[Saved data entries]
··········
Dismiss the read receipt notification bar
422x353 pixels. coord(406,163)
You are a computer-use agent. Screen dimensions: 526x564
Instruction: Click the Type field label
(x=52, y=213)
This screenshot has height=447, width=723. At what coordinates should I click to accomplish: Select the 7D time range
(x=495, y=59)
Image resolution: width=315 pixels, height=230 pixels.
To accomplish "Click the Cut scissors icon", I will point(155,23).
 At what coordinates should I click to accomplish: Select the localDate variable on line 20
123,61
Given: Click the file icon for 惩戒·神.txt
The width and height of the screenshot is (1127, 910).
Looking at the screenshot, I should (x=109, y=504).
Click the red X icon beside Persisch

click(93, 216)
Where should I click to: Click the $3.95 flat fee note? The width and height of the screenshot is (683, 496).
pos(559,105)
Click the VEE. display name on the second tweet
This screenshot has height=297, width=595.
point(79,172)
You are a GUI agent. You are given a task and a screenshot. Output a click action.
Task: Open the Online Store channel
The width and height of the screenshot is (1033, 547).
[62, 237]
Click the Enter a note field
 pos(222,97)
··········
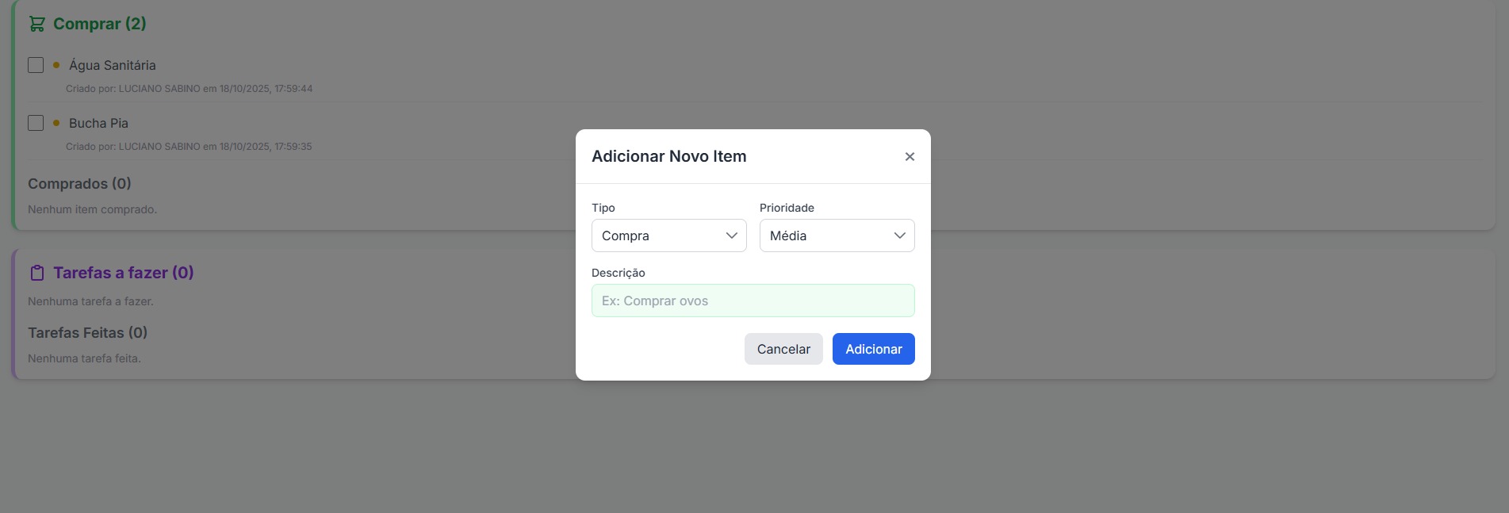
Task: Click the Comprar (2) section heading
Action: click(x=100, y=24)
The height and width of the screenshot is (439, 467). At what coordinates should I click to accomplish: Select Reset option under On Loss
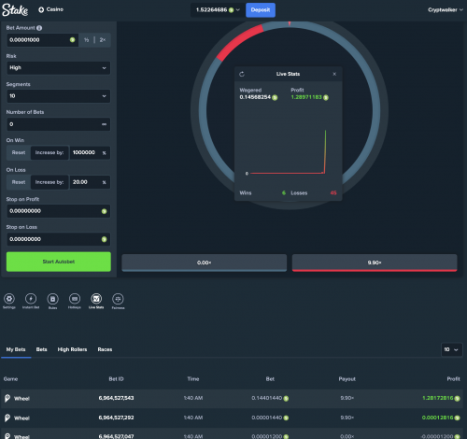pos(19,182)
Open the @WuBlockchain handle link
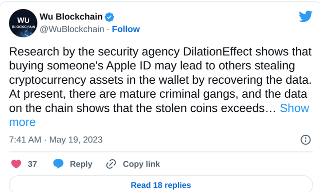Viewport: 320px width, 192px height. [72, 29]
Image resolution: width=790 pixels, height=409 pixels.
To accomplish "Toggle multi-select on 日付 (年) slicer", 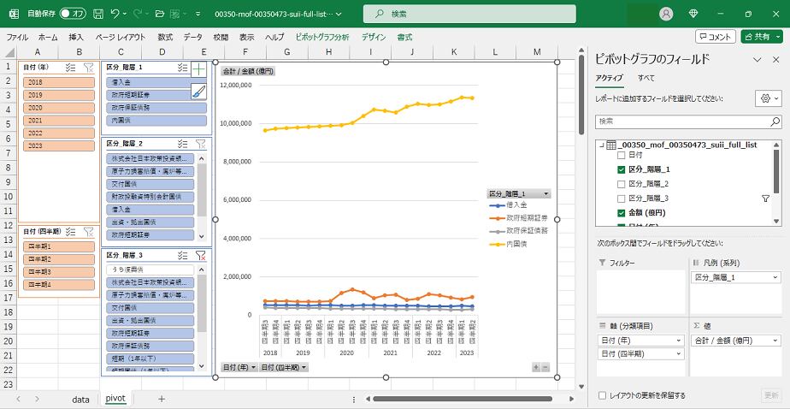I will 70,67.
··········
■ **Activity**
Wherever a line of the records above contains the string "Image", copy that line out.

■ **Result**
Image resolution: width=315 pixels, height=230 pixels.
Image resolution: width=790 pixels, height=409 pixels.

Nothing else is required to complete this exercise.